Work order: The data must be returned exactly. No line may be left out.

========================================================================

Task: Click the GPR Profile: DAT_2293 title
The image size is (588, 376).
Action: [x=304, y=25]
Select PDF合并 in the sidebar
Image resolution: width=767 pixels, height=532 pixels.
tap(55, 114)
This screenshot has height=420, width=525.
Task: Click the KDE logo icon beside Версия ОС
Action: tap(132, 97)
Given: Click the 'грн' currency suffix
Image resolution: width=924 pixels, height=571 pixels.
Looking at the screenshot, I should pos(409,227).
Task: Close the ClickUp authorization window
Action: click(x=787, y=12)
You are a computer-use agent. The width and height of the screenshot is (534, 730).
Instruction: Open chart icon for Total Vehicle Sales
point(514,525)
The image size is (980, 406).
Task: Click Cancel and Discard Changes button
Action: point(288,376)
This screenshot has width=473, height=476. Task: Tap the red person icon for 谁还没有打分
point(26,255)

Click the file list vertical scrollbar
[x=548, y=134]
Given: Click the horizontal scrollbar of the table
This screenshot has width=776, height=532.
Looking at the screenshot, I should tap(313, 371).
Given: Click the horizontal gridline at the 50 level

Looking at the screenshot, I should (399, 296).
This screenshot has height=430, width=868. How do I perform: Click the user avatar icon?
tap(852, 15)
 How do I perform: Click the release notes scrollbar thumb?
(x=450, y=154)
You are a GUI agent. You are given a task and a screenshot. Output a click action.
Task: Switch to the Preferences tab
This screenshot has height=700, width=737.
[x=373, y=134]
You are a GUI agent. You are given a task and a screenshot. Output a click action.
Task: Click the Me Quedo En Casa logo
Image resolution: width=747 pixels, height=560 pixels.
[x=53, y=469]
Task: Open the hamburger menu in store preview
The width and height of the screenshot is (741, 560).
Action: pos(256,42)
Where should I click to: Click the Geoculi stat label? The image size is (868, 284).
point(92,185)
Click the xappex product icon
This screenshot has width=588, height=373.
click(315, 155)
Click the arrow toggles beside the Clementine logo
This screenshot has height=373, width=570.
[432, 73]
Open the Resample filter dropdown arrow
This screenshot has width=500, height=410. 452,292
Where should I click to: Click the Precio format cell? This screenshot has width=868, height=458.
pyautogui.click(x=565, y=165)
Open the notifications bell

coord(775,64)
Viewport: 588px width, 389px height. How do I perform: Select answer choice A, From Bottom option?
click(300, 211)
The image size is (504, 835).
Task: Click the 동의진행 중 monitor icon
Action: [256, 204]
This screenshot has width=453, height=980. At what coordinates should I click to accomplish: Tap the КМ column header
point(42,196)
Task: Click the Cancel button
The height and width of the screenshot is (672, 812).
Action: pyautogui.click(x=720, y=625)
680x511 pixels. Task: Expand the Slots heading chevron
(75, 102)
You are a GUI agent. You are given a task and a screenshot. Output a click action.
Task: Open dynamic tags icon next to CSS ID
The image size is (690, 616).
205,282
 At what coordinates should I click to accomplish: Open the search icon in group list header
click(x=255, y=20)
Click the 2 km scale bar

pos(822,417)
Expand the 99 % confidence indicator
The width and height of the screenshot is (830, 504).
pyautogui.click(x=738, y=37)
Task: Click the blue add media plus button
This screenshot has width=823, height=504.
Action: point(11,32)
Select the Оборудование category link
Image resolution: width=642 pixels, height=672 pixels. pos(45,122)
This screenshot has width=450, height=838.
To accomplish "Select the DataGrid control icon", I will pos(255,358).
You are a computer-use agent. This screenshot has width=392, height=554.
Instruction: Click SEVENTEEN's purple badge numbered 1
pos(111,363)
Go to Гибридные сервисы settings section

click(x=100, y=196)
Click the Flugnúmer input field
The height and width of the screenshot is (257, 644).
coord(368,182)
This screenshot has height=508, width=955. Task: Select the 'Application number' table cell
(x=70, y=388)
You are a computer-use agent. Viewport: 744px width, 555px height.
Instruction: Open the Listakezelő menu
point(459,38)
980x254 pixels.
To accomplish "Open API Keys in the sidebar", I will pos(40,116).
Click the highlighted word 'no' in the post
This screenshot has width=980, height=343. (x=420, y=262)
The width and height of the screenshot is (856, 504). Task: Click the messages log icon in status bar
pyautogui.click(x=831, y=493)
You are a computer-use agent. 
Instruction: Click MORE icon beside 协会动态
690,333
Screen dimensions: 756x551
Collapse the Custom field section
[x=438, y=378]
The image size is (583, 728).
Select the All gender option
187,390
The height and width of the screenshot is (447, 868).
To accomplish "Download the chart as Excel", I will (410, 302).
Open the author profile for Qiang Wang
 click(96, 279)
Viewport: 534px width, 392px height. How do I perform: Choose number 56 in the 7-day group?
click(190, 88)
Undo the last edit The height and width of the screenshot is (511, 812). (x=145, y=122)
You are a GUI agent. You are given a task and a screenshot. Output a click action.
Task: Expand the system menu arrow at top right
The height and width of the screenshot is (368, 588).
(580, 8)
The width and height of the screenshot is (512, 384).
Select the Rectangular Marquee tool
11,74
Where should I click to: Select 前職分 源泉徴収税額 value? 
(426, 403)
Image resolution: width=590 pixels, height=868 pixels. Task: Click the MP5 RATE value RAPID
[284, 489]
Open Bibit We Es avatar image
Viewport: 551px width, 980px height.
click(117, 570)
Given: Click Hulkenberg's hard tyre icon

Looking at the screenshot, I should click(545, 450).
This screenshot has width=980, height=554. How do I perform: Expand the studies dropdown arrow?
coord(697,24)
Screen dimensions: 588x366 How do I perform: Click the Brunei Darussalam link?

========================================================================

Result for this task:
Task: Click the GPR Profile: DAT_2293 title
The image size is (588, 376).
Action: [x=304, y=25]
Select PDF合并 in the sidebar
Image resolution: width=767 pixels, height=532 pixels.
tap(55, 114)
This screenshot has height=420, width=525.
Task: Click the KDE logo icon beside Версия ОС
Action: tap(132, 97)
Given: Click the 'грн' currency suffix
Image resolution: width=924 pixels, height=571 pixels.
Looking at the screenshot, I should pos(409,227).
Task: Close the ClickUp authorization window
Action: click(x=787, y=12)
You are a computer-use agent. The width and height of the screenshot is (534, 730).
Instruction: Open chart icon for Total Vehicle Sales
point(514,525)
The image size is (980, 406).
Task: Click Cancel and Discard Changes button
Action: point(288,376)
This screenshot has width=473, height=476. Task: Tap the red person icon for 谁还没有打分
point(26,255)

Click the file list vertical scrollbar
[x=548, y=134]
Given: Click the horizontal scrollbar of the table
This screenshot has width=776, height=532.
Looking at the screenshot, I should tap(313, 371).
Given: Click the horizontal gridline at the 50 level

Looking at the screenshot, I should (399, 296).
This screenshot has height=430, width=868. How do I perform: Click the user avatar icon?
tap(852, 15)
 How do I perform: Click the release notes scrollbar thumb?
(x=450, y=154)
You are a GUI agent. You are given a task and a screenshot. Output a click action.
Task: Switch to the Preferences tab
This screenshot has height=700, width=737.
[x=373, y=134]
You are a GUI agent. You are given a task and a screenshot. Output a click action.
Task: Click the Me Quedo En Casa logo
Image resolution: width=747 pixels, height=560 pixels.
[x=53, y=469]
Task: Open the hamburger menu in store preview
The width and height of the screenshot is (741, 560).
Action: pos(256,42)
Where should I click to: Click the Geoculi stat label? The image size is (868, 284).
point(92,185)
Click the xappex product icon
This screenshot has width=588, height=373.
click(315, 155)
Click the arrow toggles beside the Clementine logo
This screenshot has height=373, width=570.
[432, 73]
Open the Resample filter dropdown arrow
This screenshot has width=500, height=410. 452,292
Where should I click to: Click the Precio format cell? This screenshot has width=868, height=458.
pyautogui.click(x=565, y=165)
Open the notifications bell

coord(775,64)
Viewport: 588px width, 389px height. How do I perform: Select answer choice A, From Bottom option?
click(300, 211)
The image size is (504, 835).
Task: Click the 동의진행 중 monitor icon
Action: [256, 204]
This screenshot has width=453, height=980. At what coordinates should I click to accomplish: Tap the КМ column header
point(42,196)
Task: Click the Cancel button
The height and width of the screenshot is (672, 812).
Action: pyautogui.click(x=720, y=625)
680x511 pixels. Task: Expand the Slots heading chevron
(75, 102)
You are a GUI agent. You are given a task and a screenshot. Output a click action.
Task: Open dynamic tags icon next to CSS ID
The image size is (690, 616).
205,282
 At what coordinates should I click to accomplish: Open the search icon in group list header
click(x=255, y=20)
Click the 2 km scale bar

pos(822,417)
Expand the 99 % confidence indicator
The width and height of the screenshot is (830, 504).
pyautogui.click(x=738, y=37)
Task: Click the blue add media plus button
This screenshot has width=823, height=504.
Action: point(11,32)
Select the Оборудование category link
Image resolution: width=642 pixels, height=672 pixels. pos(45,122)
This screenshot has width=450, height=838.
To accomplish "Select the DataGrid control icon", I will pos(255,358).
You are a computer-use agent. This screenshot has width=392, height=554.
Instruction: Click SEVENTEEN's purple badge numbered 1
pos(111,363)
Go to Гибридные сервисы settings section

click(x=100, y=196)
Click the Flugnúmer input field
The height and width of the screenshot is (257, 644).
coord(368,182)
This screenshot has height=508, width=955. Task: Select the 'Application number' table cell
(x=70, y=388)
You are a computer-use agent. Viewport: 744px width, 555px height.
Instruction: Open the Listakezelő menu
point(459,38)
980x254 pixels.
To accomplish "Open API Keys in the sidebar", I will pos(40,116).
Click the highlighted word 'no' in the post
This screenshot has width=980, height=343. (x=420, y=262)
The width and height of the screenshot is (856, 504). Task: Click the messages log icon in status bar
pyautogui.click(x=831, y=493)
You are a computer-use agent. 
Instruction: Click MORE icon beside 协会动态
690,333
Screen dimensions: 756x551
Collapse the Custom field section
[x=438, y=378]
The image size is (583, 728).
Select the All gender option
187,390
The height and width of the screenshot is (447, 868).
To accomplish "Download the chart as Excel", I will (410, 302).
Open the author profile for Qiang Wang
 click(96, 279)
Viewport: 534px width, 392px height. How do I perform: Choose number 56 in the 7-day group?
click(190, 88)
Undo the last edit The height and width of the screenshot is (511, 812). (x=145, y=122)
You are a GUI agent. You are given a task and a screenshot. Output a click action.
Task: Expand the system menu arrow at top right
The height and width of the screenshot is (368, 588).
(580, 8)
The width and height of the screenshot is (512, 384).
Select the Rectangular Marquee tool
11,74
Where should I click to: Select 前職分 源泉徴収税額 value? 
(426, 403)
Image resolution: width=590 pixels, height=868 pixels. Task: Click the MP5 RATE value RAPID
[284, 489]
Open Bibit We Es avatar image
Viewport: 551px width, 980px height.
click(117, 570)
Given: Click Hulkenberg's hard tyre icon

Looking at the screenshot, I should click(545, 450).
This screenshot has width=980, height=554. How do I perform: Expand the studies dropdown arrow?
coord(697,24)
Screen dimensions: 588x366 How do I perform: Click the Brunei Darussalam link?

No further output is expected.